[Collected data]

=-=-=

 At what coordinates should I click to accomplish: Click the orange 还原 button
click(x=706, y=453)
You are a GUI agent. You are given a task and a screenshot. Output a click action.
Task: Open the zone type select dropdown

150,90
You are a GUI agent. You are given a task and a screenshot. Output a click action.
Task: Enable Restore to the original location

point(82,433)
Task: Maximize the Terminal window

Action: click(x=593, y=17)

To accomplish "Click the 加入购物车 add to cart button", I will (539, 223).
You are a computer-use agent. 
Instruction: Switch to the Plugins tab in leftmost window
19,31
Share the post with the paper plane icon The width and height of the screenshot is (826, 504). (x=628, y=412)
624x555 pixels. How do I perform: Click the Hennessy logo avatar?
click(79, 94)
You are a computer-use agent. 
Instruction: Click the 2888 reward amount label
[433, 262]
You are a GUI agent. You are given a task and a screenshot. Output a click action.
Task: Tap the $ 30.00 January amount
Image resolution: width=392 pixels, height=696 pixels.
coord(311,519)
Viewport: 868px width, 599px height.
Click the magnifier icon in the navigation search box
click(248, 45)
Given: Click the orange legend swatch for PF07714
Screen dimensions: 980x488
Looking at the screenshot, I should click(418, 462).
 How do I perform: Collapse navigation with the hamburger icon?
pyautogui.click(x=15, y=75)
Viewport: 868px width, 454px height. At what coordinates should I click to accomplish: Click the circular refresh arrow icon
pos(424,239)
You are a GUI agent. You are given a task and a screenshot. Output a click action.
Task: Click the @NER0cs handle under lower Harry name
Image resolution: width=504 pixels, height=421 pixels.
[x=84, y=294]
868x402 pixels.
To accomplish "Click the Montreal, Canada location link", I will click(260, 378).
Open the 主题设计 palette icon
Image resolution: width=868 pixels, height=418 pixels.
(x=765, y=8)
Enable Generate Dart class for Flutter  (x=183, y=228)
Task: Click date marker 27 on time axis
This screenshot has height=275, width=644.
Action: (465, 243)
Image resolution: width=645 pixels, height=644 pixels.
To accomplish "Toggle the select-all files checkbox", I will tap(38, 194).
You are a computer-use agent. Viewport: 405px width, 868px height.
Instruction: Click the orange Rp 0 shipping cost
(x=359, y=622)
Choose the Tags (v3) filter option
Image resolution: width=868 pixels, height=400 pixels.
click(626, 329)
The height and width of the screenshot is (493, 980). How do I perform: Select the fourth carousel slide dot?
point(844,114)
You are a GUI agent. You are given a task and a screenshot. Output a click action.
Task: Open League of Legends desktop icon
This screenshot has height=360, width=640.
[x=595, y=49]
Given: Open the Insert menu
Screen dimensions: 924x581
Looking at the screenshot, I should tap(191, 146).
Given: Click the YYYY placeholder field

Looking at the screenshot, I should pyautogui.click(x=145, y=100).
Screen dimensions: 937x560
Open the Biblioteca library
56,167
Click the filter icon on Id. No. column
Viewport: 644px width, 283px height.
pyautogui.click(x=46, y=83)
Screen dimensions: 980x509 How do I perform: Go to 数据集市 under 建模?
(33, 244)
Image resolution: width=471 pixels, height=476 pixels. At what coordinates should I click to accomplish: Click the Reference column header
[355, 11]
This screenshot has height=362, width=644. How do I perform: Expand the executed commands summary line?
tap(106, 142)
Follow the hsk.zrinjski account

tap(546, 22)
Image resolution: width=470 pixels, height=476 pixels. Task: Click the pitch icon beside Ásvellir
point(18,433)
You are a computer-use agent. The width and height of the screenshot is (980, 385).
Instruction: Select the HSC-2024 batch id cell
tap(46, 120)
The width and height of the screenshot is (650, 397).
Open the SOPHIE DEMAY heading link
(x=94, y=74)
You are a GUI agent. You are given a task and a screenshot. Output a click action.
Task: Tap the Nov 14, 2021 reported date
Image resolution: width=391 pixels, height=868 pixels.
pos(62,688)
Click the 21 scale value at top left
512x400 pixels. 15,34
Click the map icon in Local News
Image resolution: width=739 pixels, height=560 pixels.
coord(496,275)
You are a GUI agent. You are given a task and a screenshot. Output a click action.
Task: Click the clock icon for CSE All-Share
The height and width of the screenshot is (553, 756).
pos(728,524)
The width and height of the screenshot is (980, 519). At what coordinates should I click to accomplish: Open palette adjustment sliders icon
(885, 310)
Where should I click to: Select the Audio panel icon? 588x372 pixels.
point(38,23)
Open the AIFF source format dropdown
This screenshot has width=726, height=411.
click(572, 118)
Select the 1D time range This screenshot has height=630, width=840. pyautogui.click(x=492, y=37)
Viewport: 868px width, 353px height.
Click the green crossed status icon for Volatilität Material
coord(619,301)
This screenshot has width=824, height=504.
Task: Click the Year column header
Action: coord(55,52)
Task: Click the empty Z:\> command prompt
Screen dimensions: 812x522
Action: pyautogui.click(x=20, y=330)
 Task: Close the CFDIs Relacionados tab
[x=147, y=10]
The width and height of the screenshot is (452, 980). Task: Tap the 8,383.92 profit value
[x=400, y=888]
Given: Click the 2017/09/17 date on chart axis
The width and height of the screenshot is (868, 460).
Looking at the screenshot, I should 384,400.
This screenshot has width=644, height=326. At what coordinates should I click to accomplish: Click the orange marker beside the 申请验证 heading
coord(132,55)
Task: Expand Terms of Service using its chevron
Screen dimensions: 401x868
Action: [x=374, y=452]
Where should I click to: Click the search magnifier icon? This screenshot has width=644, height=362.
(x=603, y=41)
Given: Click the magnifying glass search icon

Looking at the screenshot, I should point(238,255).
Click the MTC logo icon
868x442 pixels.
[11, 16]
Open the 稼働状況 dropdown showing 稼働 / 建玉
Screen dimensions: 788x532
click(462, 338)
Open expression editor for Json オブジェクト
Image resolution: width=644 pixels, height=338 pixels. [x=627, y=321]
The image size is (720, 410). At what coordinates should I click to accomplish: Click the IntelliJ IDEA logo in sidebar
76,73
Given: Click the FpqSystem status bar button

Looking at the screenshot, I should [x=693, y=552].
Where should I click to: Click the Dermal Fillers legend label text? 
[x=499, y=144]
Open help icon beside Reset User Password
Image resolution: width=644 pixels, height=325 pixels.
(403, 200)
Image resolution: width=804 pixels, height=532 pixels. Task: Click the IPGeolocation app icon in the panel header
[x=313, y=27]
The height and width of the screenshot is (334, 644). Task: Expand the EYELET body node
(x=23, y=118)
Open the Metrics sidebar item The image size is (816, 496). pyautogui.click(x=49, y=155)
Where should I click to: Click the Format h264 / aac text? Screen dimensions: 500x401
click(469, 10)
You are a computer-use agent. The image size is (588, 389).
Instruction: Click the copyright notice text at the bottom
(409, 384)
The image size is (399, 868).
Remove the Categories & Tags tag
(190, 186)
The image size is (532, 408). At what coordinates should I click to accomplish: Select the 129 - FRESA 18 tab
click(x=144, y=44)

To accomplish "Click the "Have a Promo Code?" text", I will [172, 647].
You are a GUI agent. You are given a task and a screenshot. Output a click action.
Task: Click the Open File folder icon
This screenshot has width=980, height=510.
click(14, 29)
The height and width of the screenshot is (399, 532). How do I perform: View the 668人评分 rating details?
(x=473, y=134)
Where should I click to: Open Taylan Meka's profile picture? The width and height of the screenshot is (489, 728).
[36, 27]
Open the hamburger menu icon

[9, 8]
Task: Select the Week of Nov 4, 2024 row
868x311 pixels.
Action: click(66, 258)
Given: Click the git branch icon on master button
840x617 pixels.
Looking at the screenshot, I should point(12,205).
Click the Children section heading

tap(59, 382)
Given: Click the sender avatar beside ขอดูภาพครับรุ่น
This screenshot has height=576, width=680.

=-=-=

▸ Your assignment: Give back each record above exactly as written.

▸ Expected answer:
 At what coordinates should I click to accomplish: Click the orange 还原 button
click(x=706, y=453)
You are a GUI agent. You are given a task and a screenshot. Output a click action.
Task: Open the zone type select dropdown

150,90
You are a GUI agent. You are given a task and a screenshot. Output a click action.
Task: Enable Restore to the original location

point(82,433)
Task: Maximize the Terminal window

Action: click(x=593, y=17)

To accomplish "Click the 加入购物车 add to cart button", I will (539, 223).
You are a computer-use agent. 
Instruction: Switch to the Plugins tab in leftmost window
19,31
Share the post with the paper plane icon The width and height of the screenshot is (826, 504). (x=628, y=412)
624x555 pixels. How do I perform: Click the Hennessy logo avatar?
click(79, 94)
You are a computer-use agent. 
Instruction: Click the 2888 reward amount label
[433, 262]
You are a GUI agent. You are given a task and a screenshot. Output a click action.
Task: Tap the $ 30.00 January amount
Image resolution: width=392 pixels, height=696 pixels.
coord(311,519)
Viewport: 868px width, 599px height.
Click the magnifier icon in the navigation search box
click(248, 45)
Given: Click the orange legend swatch for PF07714
Screen dimensions: 980x488
Looking at the screenshot, I should click(418, 462).
 How do I perform: Collapse navigation with the hamburger icon?
pyautogui.click(x=15, y=75)
Viewport: 868px width, 454px height. At what coordinates should I click to accomplish: Click the circular refresh arrow icon
pos(424,239)
You are a GUI agent. You are given a task and a screenshot. Output a click action.
Task: Click the @NER0cs handle under lower Harry name
Image resolution: width=504 pixels, height=421 pixels.
[x=84, y=294]
868x402 pixels.
To accomplish "Click the Montreal, Canada location link", I will click(260, 378).
Open the 主题设计 palette icon
Image resolution: width=868 pixels, height=418 pixels.
(x=765, y=8)
Enable Generate Dart class for Flutter  (x=183, y=228)
Task: Click date marker 27 on time axis
This screenshot has height=275, width=644.
Action: (465, 243)
Image resolution: width=645 pixels, height=644 pixels.
To accomplish "Toggle the select-all files checkbox", I will tap(38, 194).
You are a computer-use agent. Viewport: 405px width, 868px height.
Instruction: Click the orange Rp 0 shipping cost
(x=359, y=622)
Choose the Tags (v3) filter option
Image resolution: width=868 pixels, height=400 pixels.
click(626, 329)
The height and width of the screenshot is (493, 980). How do I perform: Select the fourth carousel slide dot?
point(844,114)
You are a GUI agent. You are given a task and a screenshot. Output a click action.
Task: Open League of Legends desktop icon
This screenshot has height=360, width=640.
[x=595, y=49]
Given: Open the Insert menu
Screen dimensions: 924x581
Looking at the screenshot, I should tap(191, 146).
Given: Click the YYYY placeholder field

Looking at the screenshot, I should pyautogui.click(x=145, y=100).
Screen dimensions: 937x560
Open the Biblioteca library
56,167
Click the filter icon on Id. No. column
Viewport: 644px width, 283px height.
pyautogui.click(x=46, y=83)
Screen dimensions: 980x509 How do I perform: Go to 数据集市 under 建模?
(33, 244)
Image resolution: width=471 pixels, height=476 pixels. At what coordinates should I click to accomplish: Click the Reference column header
[355, 11]
This screenshot has height=362, width=644. How do I perform: Expand the executed commands summary line?
tap(106, 142)
Follow the hsk.zrinjski account

tap(546, 22)
Image resolution: width=470 pixels, height=476 pixels. Task: Click the pitch icon beside Ásvellir
point(18,433)
You are a computer-use agent. The width and height of the screenshot is (980, 385).
Instruction: Select the HSC-2024 batch id cell
tap(46, 120)
The width and height of the screenshot is (650, 397).
Open the SOPHIE DEMAY heading link
(x=94, y=74)
You are a GUI agent. You are given a task and a screenshot. Output a click action.
Task: Tap the Nov 14, 2021 reported date
Image resolution: width=391 pixels, height=868 pixels.
pos(62,688)
Click the 21 scale value at top left
512x400 pixels. 15,34
Click the map icon in Local News
Image resolution: width=739 pixels, height=560 pixels.
coord(496,275)
You are a GUI agent. You are given a task and a screenshot. Output a click action.
Task: Click the clock icon for CSE All-Share
The height and width of the screenshot is (553, 756).
pos(728,524)
The width and height of the screenshot is (980, 519). At what coordinates should I click to accomplish: Open palette adjustment sliders icon
(885, 310)
Where should I click to: Select the Audio panel icon? 588x372 pixels.
point(38,23)
Open the AIFF source format dropdown
This screenshot has width=726, height=411.
click(572, 118)
Select the 1D time range This screenshot has height=630, width=840. pyautogui.click(x=492, y=37)
Viewport: 868px width, 353px height.
Click the green crossed status icon for Volatilität Material
coord(619,301)
This screenshot has width=824, height=504.
Task: Click the Year column header
Action: coord(55,52)
Task: Click the empty Z:\> command prompt
Screen dimensions: 812x522
Action: pyautogui.click(x=20, y=330)
 Task: Close the CFDIs Relacionados tab
[x=147, y=10]
The width and height of the screenshot is (452, 980). Task: Tap the 8,383.92 profit value
[x=400, y=888]
Given: Click the 2017/09/17 date on chart axis
The width and height of the screenshot is (868, 460).
Looking at the screenshot, I should 384,400.
This screenshot has width=644, height=326. At what coordinates should I click to accomplish: Click the orange marker beside the 申请验证 heading
coord(132,55)
Task: Expand Terms of Service using its chevron
Screen dimensions: 401x868
Action: [x=374, y=452]
Where should I click to: Click the search magnifier icon? This screenshot has width=644, height=362.
(x=603, y=41)
Given: Click the magnifying glass search icon

Looking at the screenshot, I should point(238,255).
Click the MTC logo icon
868x442 pixels.
[11, 16]
Open the 稼働状況 dropdown showing 稼働 / 建玉
Screen dimensions: 788x532
click(462, 338)
Open expression editor for Json オブジェクト
Image resolution: width=644 pixels, height=338 pixels. [x=627, y=321]
The image size is (720, 410). At what coordinates should I click to accomplish: Click the IntelliJ IDEA logo in sidebar
76,73
Given: Click the FpqSystem status bar button

Looking at the screenshot, I should [x=693, y=552].
Where should I click to: Click the Dermal Fillers legend label text? 
[x=499, y=144]
Open help icon beside Reset User Password
Image resolution: width=644 pixels, height=325 pixels.
(403, 200)
Image resolution: width=804 pixels, height=532 pixels. Task: Click the IPGeolocation app icon in the panel header
[x=313, y=27]
The height and width of the screenshot is (334, 644). Task: Expand the EYELET body node
(x=23, y=118)
Open the Metrics sidebar item The image size is (816, 496). pyautogui.click(x=49, y=155)
Where should I click to: Click the Format h264 / aac text? Screen dimensions: 500x401
click(469, 10)
You are a computer-use agent. The image size is (588, 389).
Instruction: Click the copyright notice text at the bottom
(409, 384)
The image size is (399, 868).
Remove the Categories & Tags tag
(190, 186)
The image size is (532, 408). At what coordinates should I click to accomplish: Select the 129 - FRESA 18 tab
click(x=144, y=44)

To accomplish "Click the "Have a Promo Code?" text", I will [172, 647].
You are a GUI agent. You are given a task and a screenshot. Output a click action.
Task: Click the Open File folder icon
This screenshot has width=980, height=510.
click(14, 29)
The height and width of the screenshot is (399, 532). How do I perform: View the 668人评分 rating details?
(x=473, y=134)
Where should I click to: Open Taylan Meka's profile picture? The width and height of the screenshot is (489, 728).
[36, 27]
Open the hamburger menu icon

[9, 8]
Task: Select the Week of Nov 4, 2024 row
868x311 pixels.
Action: click(66, 258)
Given: Click the git branch icon on master button
840x617 pixels.
Looking at the screenshot, I should point(12,205).
Click the Children section heading

tap(59, 382)
Given: Click the sender avatar beside ขอดูภาพครับรุ่น
This screenshot has height=576, width=680.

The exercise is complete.